You have the following 3 operations permitted on a word:

1. Insert a character

2. Delete a character

3. Replace a character

Example 1:

Input: word1 = "horse", word2 = "ros"
Output: 3
Explanation: 
horse -> rorse (replace 'h' with 'r')
rorse -> rose (remove 'r')
rose -> ros (remove 'e')

Example 2:

Input: word1 = "intention", word2 = "execution"
Output: 5
Explanation: 
intention -> inention (remove 't')
inention -> enention (replace 'i' with 'e')
enention -> exention (replace 'n' with 'x')
exention -> exection (replace 'n' with 'c')
exection -> execution (insert 'u')

algorithm thought

字符串处理操作。之前也总结了字符串题目的几种方法。动态规划，字符串匹配的一些算法，字典树等等。如果看到题目找不到思路，没有做过类似的，就使用这几种方法试试。

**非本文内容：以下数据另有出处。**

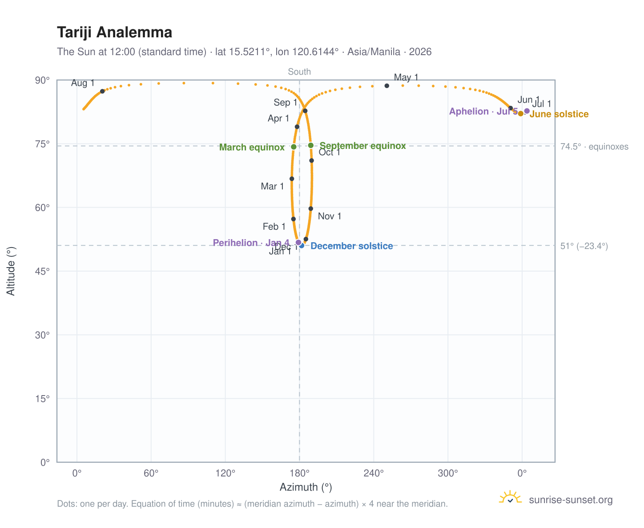Select the Nov 1 marker dot
Viewport: 644px width, 528px height.
point(311,208)
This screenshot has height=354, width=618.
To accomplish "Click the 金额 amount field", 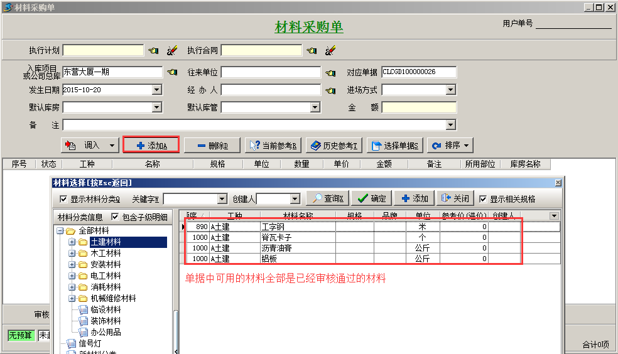I will click(x=418, y=107).
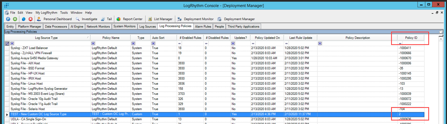Open filter operator for # Enabled Rules column

coord(179,43)
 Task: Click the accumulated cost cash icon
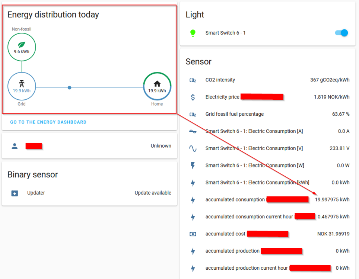pos(193,234)
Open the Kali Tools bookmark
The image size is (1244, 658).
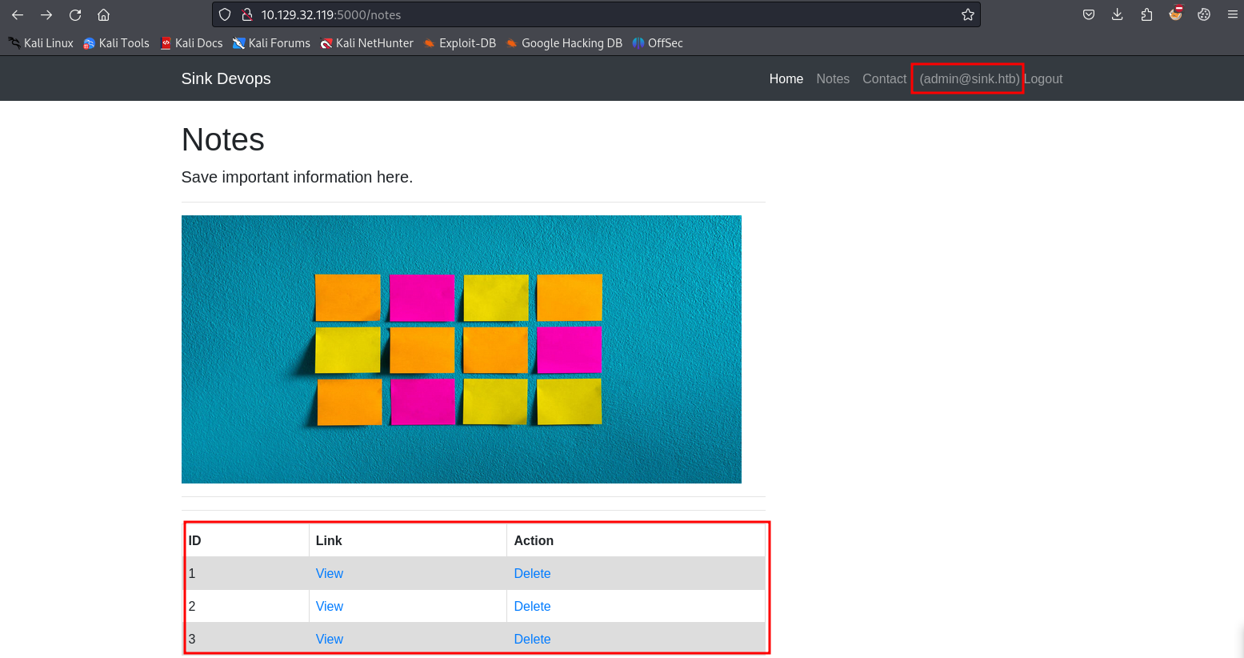coord(117,43)
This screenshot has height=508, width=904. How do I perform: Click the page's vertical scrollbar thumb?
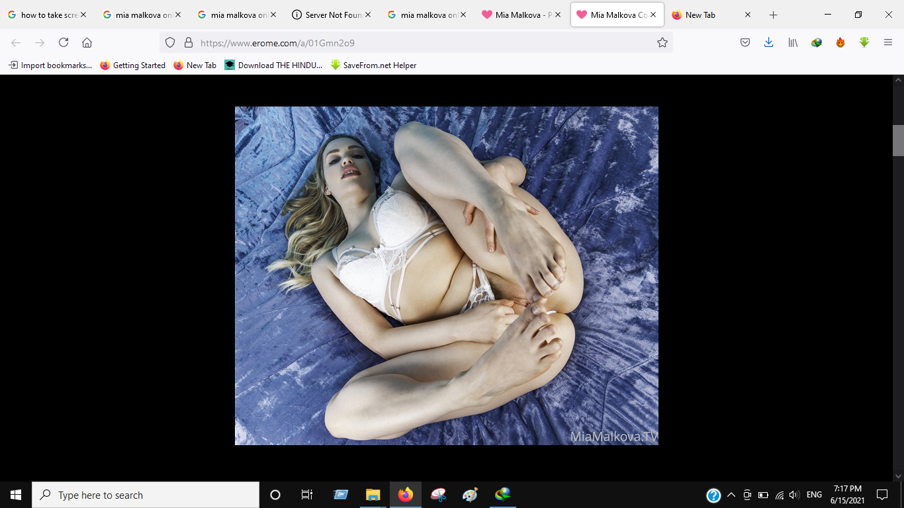pyautogui.click(x=898, y=140)
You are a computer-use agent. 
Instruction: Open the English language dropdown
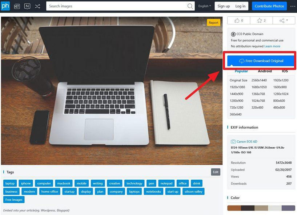click(205, 6)
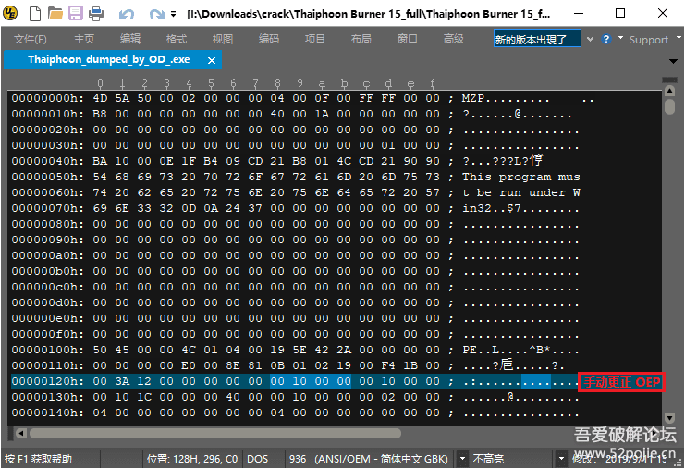This screenshot has width=685, height=469.
Task: Click the Open folder icon
Action: [55, 14]
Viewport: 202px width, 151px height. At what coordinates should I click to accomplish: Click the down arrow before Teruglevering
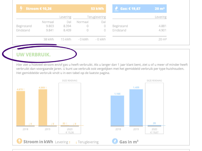coord(77,142)
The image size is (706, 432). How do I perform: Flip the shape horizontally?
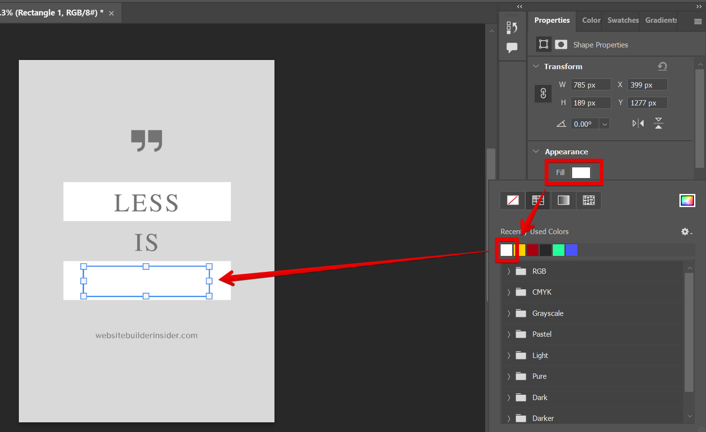[x=637, y=123]
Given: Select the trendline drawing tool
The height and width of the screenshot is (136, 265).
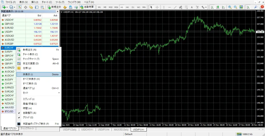Looking at the screenshot, I should click(175, 7).
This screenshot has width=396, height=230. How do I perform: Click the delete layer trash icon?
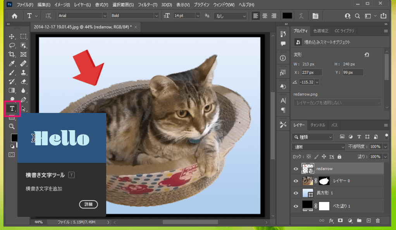378,220
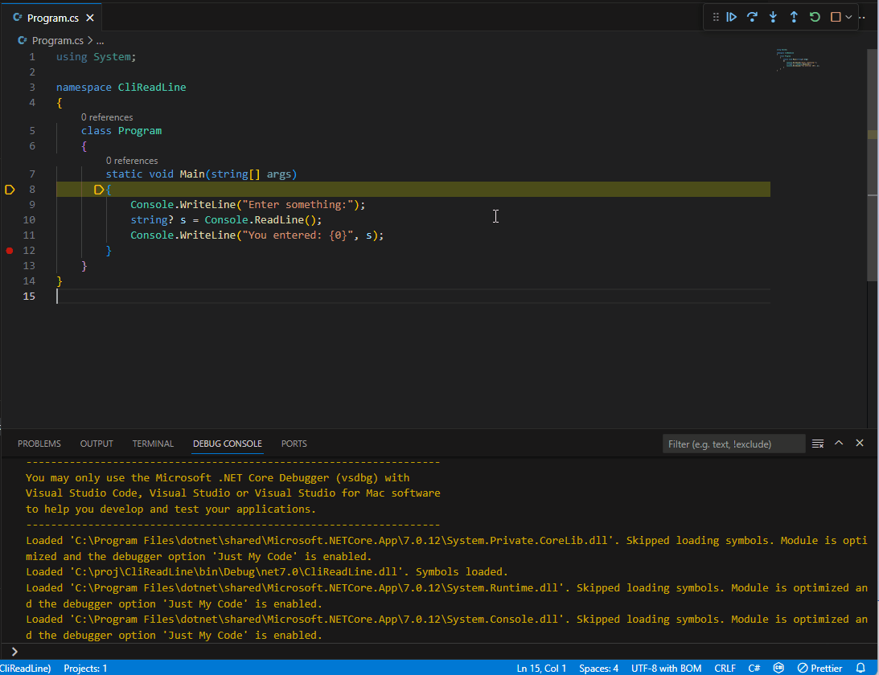Stop debugging with the orange square icon

835,17
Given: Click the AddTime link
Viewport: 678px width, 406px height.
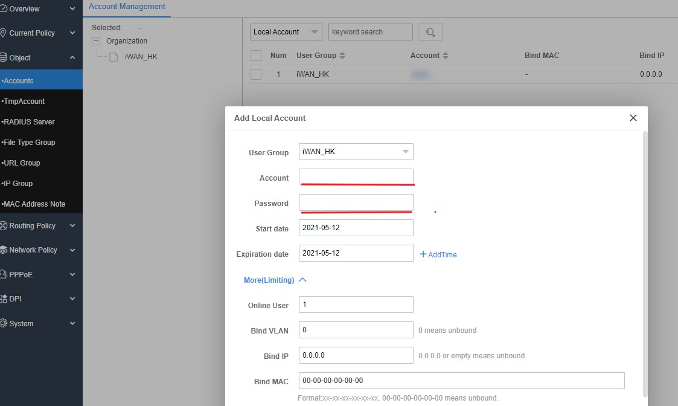Looking at the screenshot, I should (438, 254).
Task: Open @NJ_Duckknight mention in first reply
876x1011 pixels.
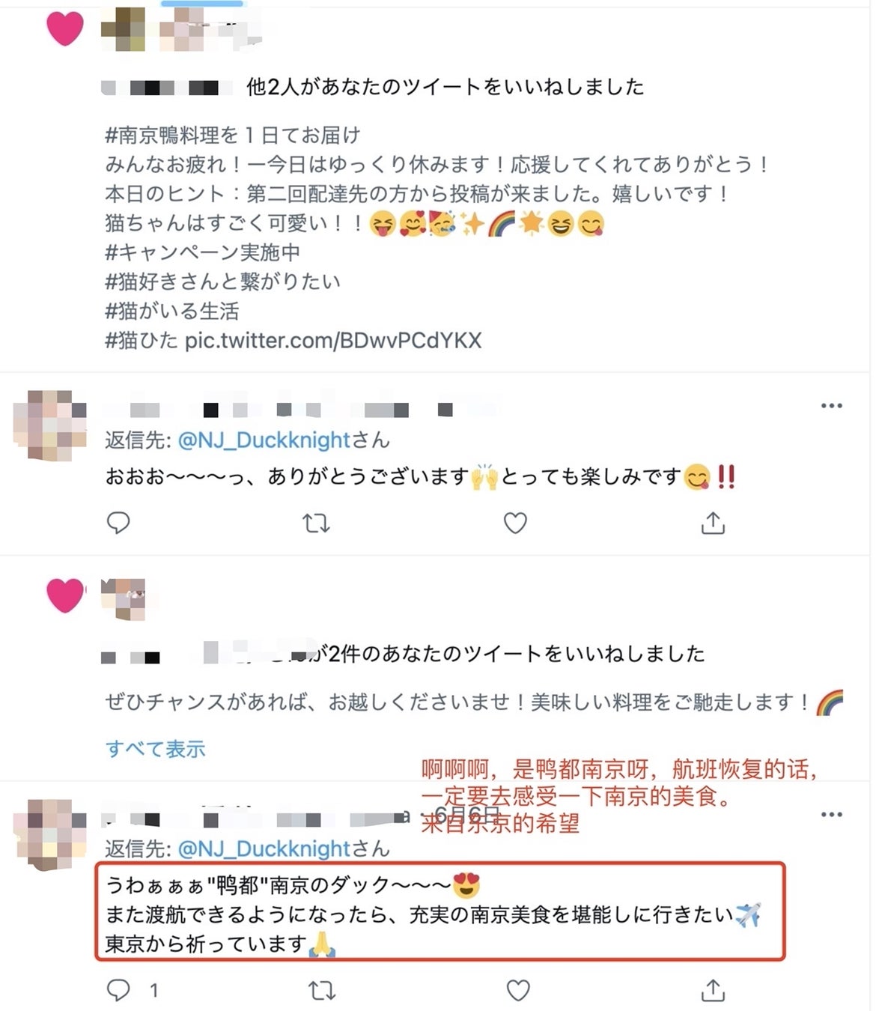Action: click(264, 440)
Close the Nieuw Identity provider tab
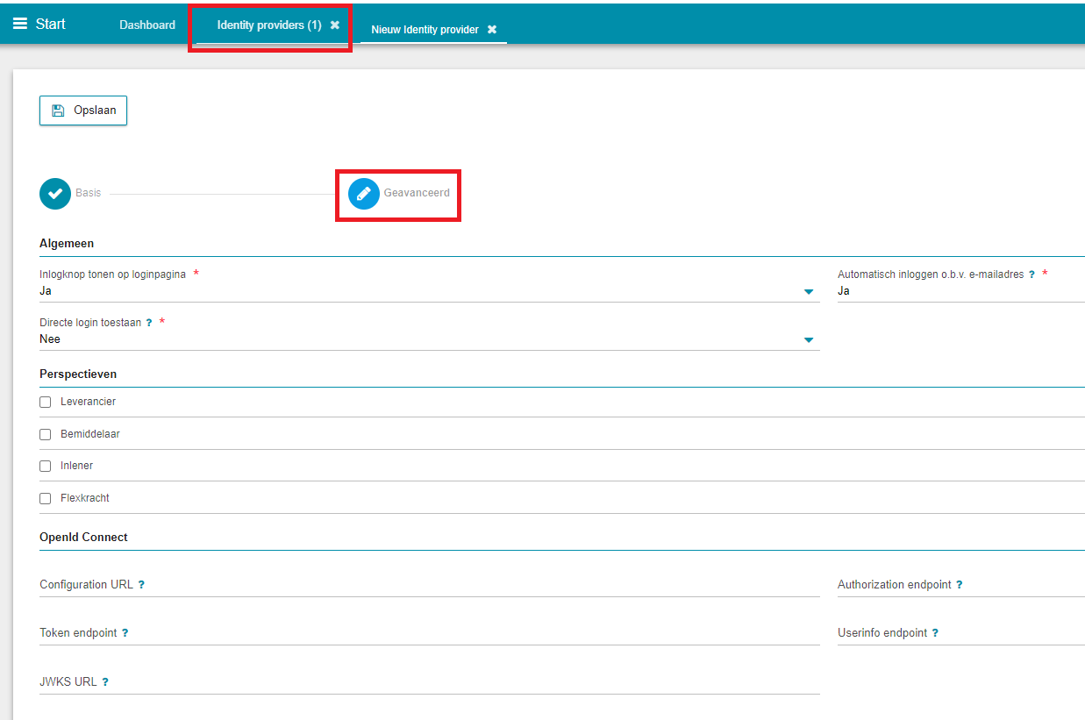This screenshot has width=1085, height=720. pyautogui.click(x=492, y=30)
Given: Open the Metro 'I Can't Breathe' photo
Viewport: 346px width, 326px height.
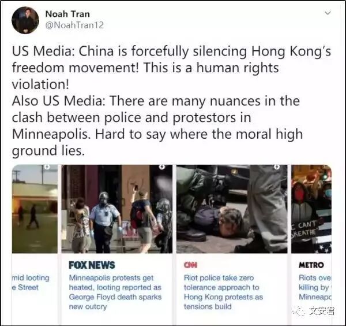Looking at the screenshot, I should (311, 209).
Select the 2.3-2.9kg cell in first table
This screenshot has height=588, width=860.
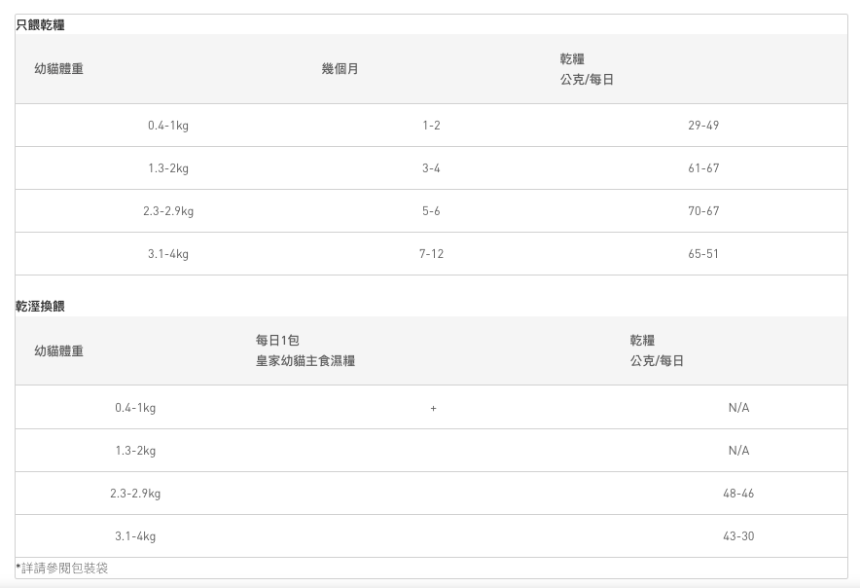click(x=168, y=211)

这里两个字符串，使用动态规划处理。一个二维数组实现。首先说一下动态规划的状态转移方程如何理解。 要得到匹配horse，ros的最小次数。如果我们知道(horse,ro),(hors,ros),(hors,ro)三个字符串的匹配结果。

我们只需要判断，如果两个字符串当前index上两个字符相等，则(horse,ros)=(hors,ro) 如果两个字符不相等，则(horse,ros)=min((horse,ro),min((hors,ros),(hors,ro)))+1; 其中：(horse,ro)代表增加一个，(hors,ros)代表减少一个，(hors,ro)代表替换操作，我们使用二维数组解决此题。但是这题可以优化到只用一维数组，这里只给出一维数组的解答。

code

class Solution {
public:
    int minDistance(string word1, string word2) {
        vector<int> dp(word2.size()+2);
        for(int i=0;i<dp.size();++i){
            dp[i]=i;
        }
        int t1,t2;
        for(int i=0;i<word1.size();++i){
            t1=dp[0];
            t2=dp[1];
            dp[0]=i+1;
            for(int j=0;j<word2.size();++j){
                if(word1[i]==word2[j]){
                    dp[j+1]=t1;
                }else{
                    dp[j+1]=min(dp[j],min(t1,t2))+1;
                }
                t1=t2;
                t2=dp[j+2];
            }
        }
        return dp[word2.size()];
    }
}; 

algorithm analysis

设word1 size = m,word2 size = n，最后时间复杂度O(m*n)